Exercise materials section start

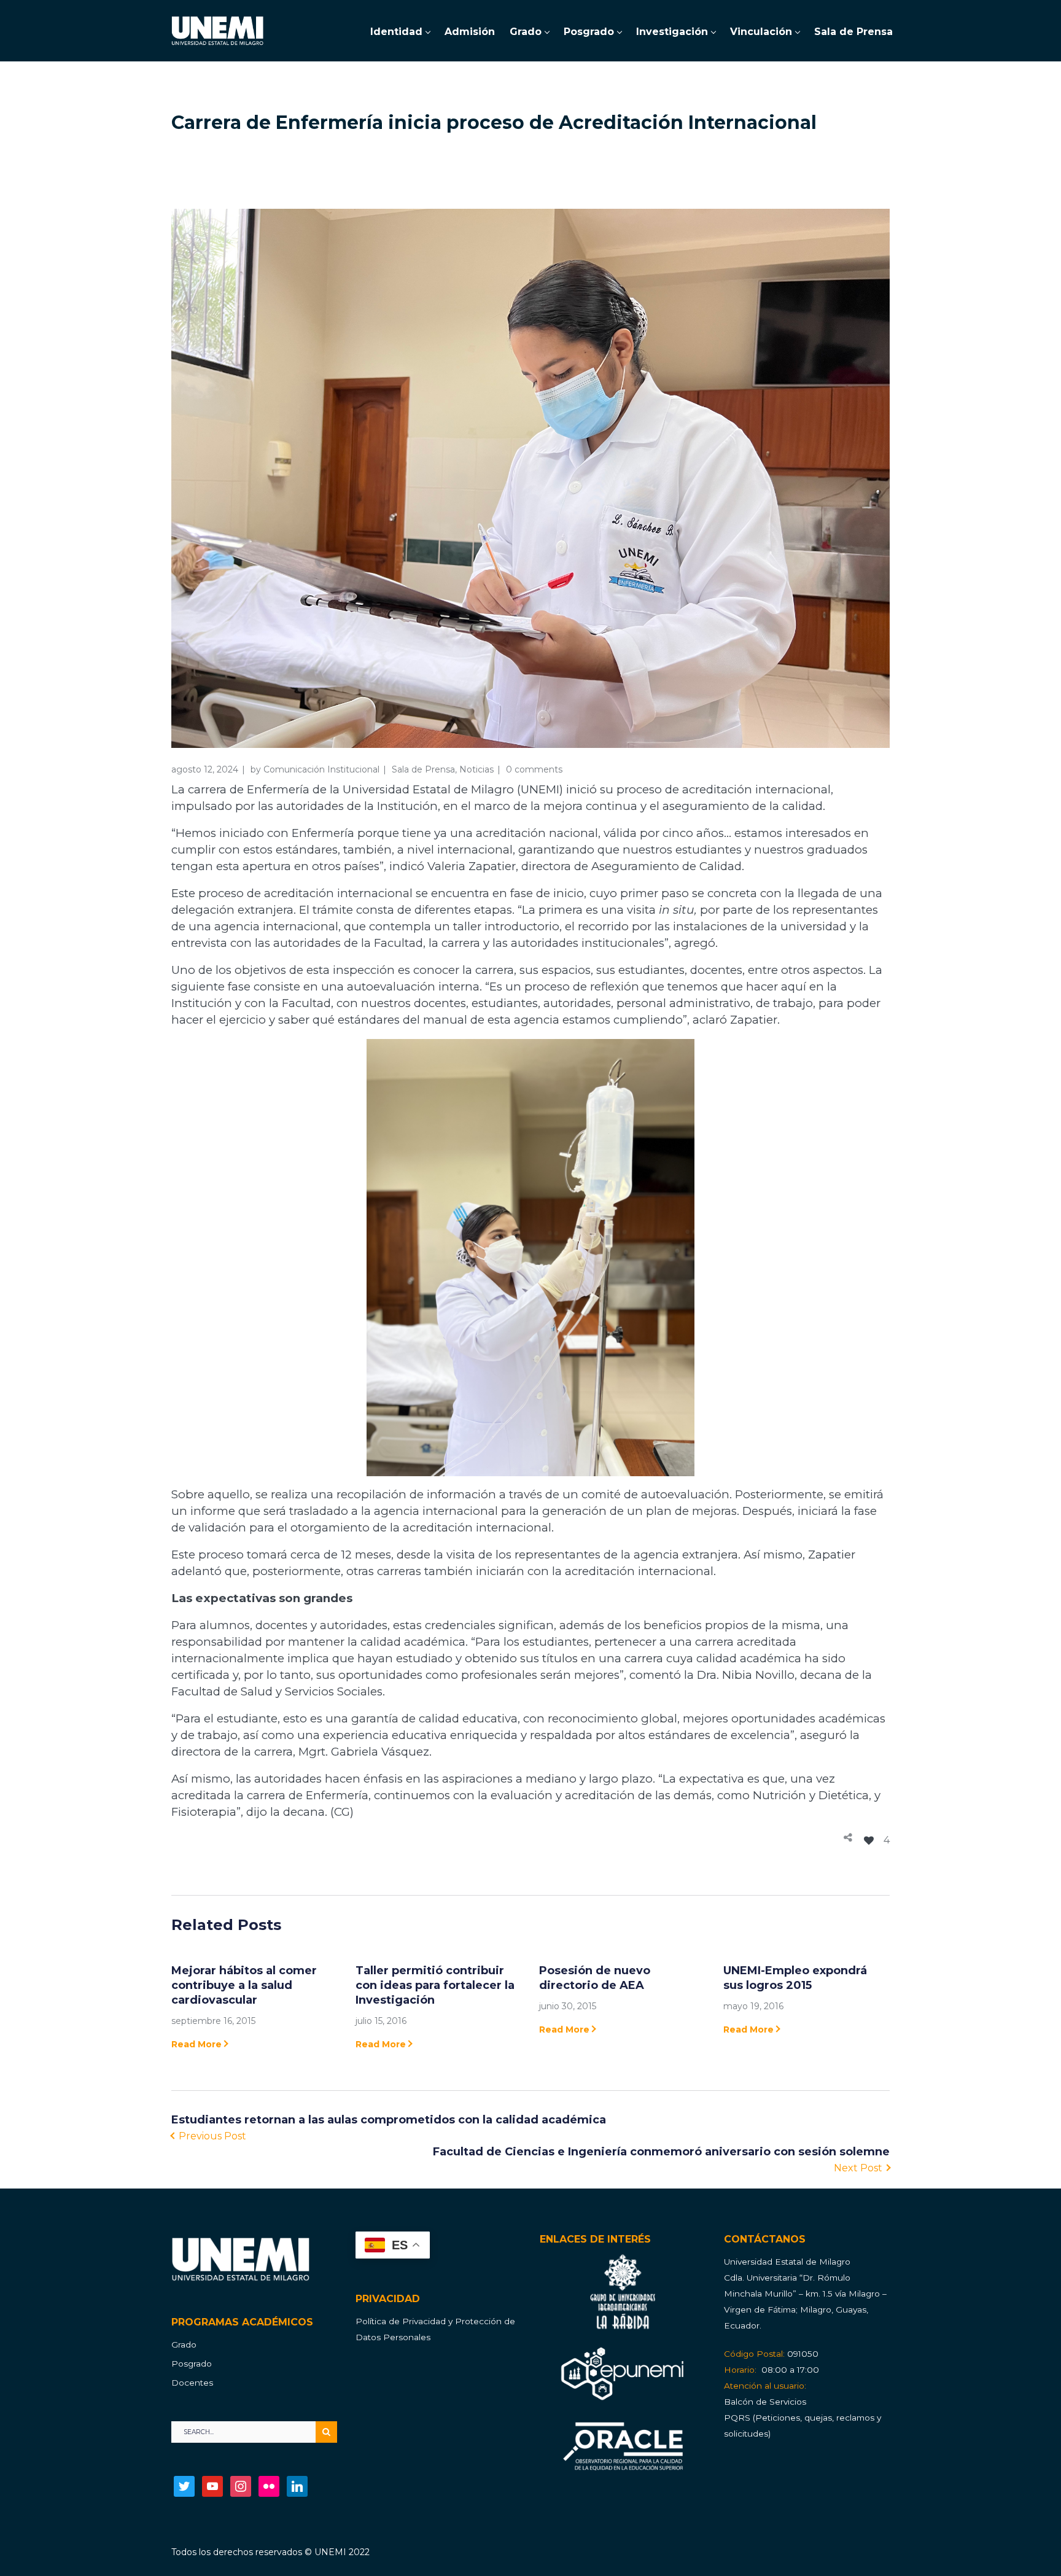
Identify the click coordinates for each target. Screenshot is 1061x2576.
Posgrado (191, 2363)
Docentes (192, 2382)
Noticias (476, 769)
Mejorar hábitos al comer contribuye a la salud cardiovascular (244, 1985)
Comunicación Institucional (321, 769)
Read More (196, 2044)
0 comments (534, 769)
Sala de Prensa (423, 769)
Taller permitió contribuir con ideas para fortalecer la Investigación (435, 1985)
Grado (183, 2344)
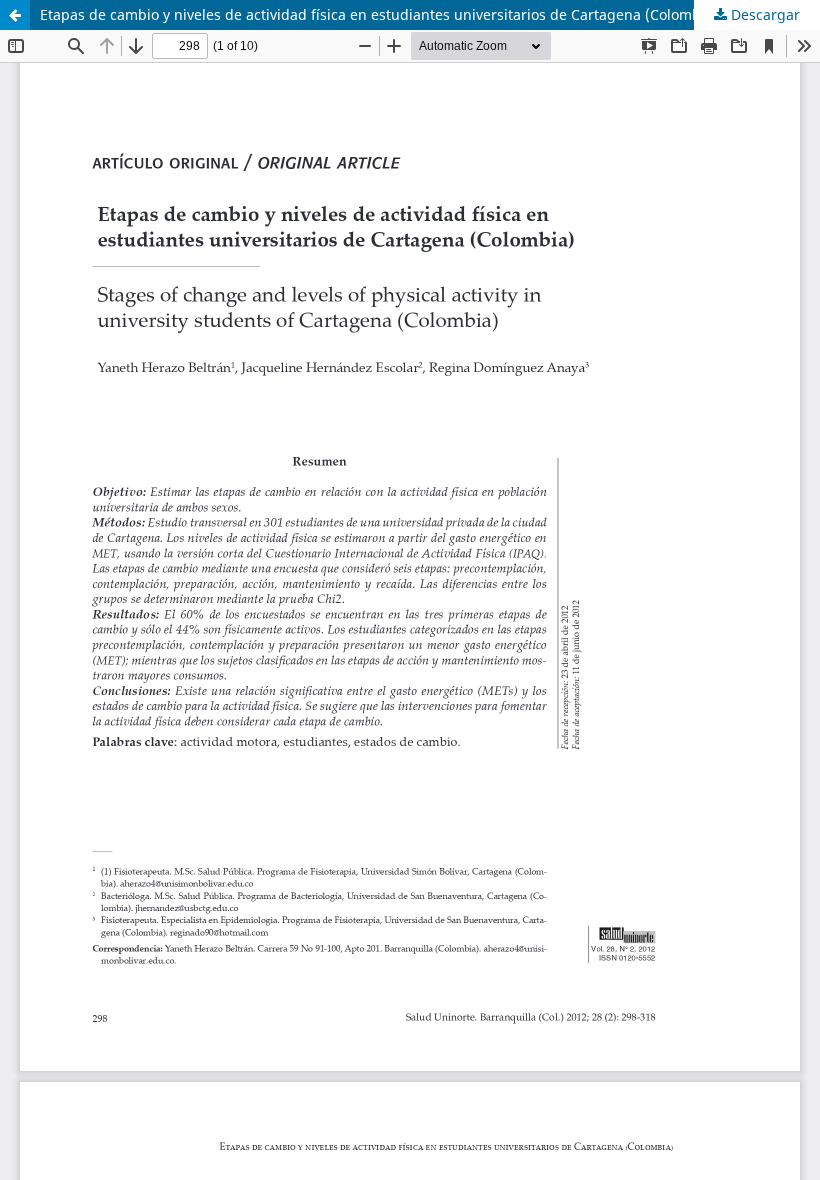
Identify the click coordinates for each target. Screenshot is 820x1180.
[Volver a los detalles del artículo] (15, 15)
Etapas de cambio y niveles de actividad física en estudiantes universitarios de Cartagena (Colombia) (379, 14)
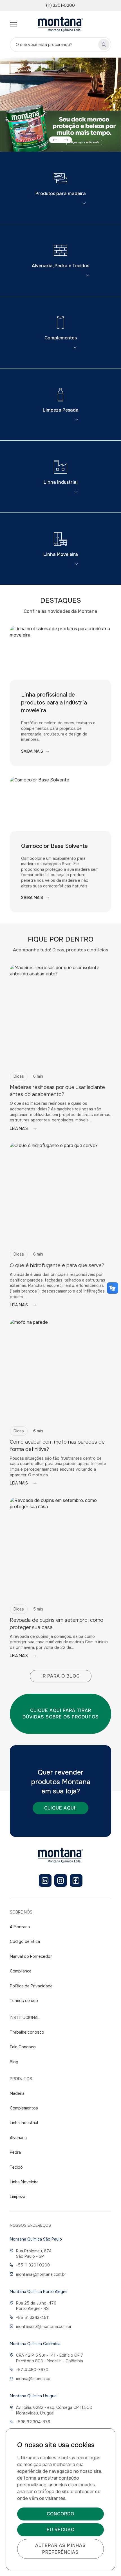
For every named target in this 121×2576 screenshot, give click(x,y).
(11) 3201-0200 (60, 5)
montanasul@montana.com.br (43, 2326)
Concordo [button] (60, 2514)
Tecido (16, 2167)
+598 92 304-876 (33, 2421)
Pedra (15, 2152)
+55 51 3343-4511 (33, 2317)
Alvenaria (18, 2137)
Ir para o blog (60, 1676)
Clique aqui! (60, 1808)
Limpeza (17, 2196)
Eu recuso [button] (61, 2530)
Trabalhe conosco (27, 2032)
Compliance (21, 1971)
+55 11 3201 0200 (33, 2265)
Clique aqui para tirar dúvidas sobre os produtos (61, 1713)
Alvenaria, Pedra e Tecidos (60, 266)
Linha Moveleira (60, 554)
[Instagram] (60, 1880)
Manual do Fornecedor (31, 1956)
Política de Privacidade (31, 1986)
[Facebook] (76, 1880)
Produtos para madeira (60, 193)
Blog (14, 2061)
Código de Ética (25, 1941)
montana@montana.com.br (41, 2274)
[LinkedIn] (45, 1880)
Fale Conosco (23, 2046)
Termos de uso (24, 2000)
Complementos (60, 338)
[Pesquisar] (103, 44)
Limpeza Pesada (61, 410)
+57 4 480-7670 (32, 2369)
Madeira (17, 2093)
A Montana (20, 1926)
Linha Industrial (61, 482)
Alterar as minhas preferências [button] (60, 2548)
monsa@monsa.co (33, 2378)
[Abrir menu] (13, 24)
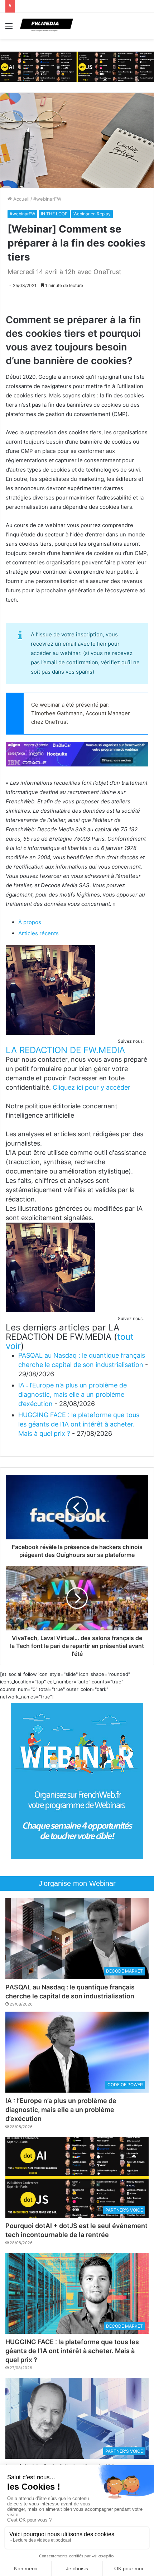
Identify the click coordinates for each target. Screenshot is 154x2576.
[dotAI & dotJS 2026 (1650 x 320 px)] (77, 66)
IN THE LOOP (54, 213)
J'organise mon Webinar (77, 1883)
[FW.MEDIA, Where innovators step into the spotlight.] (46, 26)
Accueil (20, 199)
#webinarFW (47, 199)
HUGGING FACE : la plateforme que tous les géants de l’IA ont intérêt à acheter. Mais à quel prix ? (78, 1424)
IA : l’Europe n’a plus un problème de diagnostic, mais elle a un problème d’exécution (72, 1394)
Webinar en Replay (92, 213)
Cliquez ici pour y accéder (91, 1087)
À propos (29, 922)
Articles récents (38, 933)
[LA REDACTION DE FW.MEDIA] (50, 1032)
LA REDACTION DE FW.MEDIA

Exercise materials section end

Assigned task —
Please give the entries again word for word, without any pictures.

Exercise response —
Identify the click coordinates for each target. Screenshot is 1061x2576.
Posgrado (191, 2363)
Docentes (192, 2382)
Noticias (476, 769)
Mejorar hábitos al comer contribuye a la salud cardiovascular (244, 1985)
Comunicación Institucional (321, 769)
Read More (196, 2044)
0 comments (534, 769)
Sala de Prensa (423, 769)
Taller permitió contribuir con ideas para fortalecer la Investigación (435, 1985)
Grado (183, 2344)
Identify the click coordinates for each target. Screenshot is 820x1180.
[Volver a los detalles del artículo] (15, 15)
Etapas de cambio y niveles de actividad física en estudiantes universitarios de Cartagena (Colombia) (379, 14)
For every named target in this 121×2576 screenshot, give click(x,y).
(11) 3201-0200 (60, 5)
montanasul@montana.com.br (43, 2326)
Concordo [button] (60, 2514)
Tecido (16, 2167)
+598 92 304-876 (33, 2421)
Pedra (15, 2152)
+55 51 3343-4511 (33, 2317)
Alvenaria (18, 2137)
Ir para o blog (60, 1676)
Clique aqui! (60, 1808)
Limpeza (17, 2196)
Eu recuso [button] (61, 2530)
Trabalhe conosco (27, 2032)
Compliance (21, 1971)
+55 11 3201 0200 (33, 2265)
Clique aqui para tirar dúvidas sobre os produtos (61, 1713)
Alvenaria, Pedra e Tecidos (60, 266)
Linha Moveleira (60, 554)
[Instagram] (60, 1880)
Manual do Fornecedor (31, 1956)
Política de Privacidade (31, 1986)
[Facebook] (76, 1880)
Produtos para madeira (60, 193)
Blog (14, 2061)
Código de Ética (25, 1941)
montana@montana.com.br (41, 2274)
[LinkedIn] (45, 1880)
Fale Conosco (23, 2046)
Termos de uso (24, 2000)
Complementos (60, 338)
[Pesquisar] (103, 44)
Limpeza Pesada (61, 410)
+57 4 480-7670 (32, 2369)
Madeira (17, 2093)
A Montana (20, 1926)
Linha Industrial (61, 482)
Alterar as minhas preferências [button] (60, 2548)
monsa@monsa.co (33, 2378)
[Abrir menu] (13, 24)
Identify the click coordinates for each target. Screenshot is 154x2576.
[dotAI & dotJS 2026 (1650 x 320 px)] (77, 66)
IN THE LOOP (54, 213)
J'organise mon Webinar (77, 1883)
[FW.MEDIA, Where innovators step into the spotlight.] (46, 26)
Accueil (20, 199)
#webinarFW (47, 199)
HUGGING FACE : la plateforme que tous les géants de l’IA ont intérêt à acheter. Mais à quel prix ? (78, 1424)
IA : l’Europe n’a plus un problème de diagnostic, mais elle a un problème d’exécution (72, 1394)
Webinar en Replay (92, 213)
Cliquez ici pour y accéder (91, 1087)
À propos (29, 922)
Articles récents (38, 933)
[LA REDACTION DE FW.MEDIA] (50, 1032)
LA REDACTION DE FW.MEDIA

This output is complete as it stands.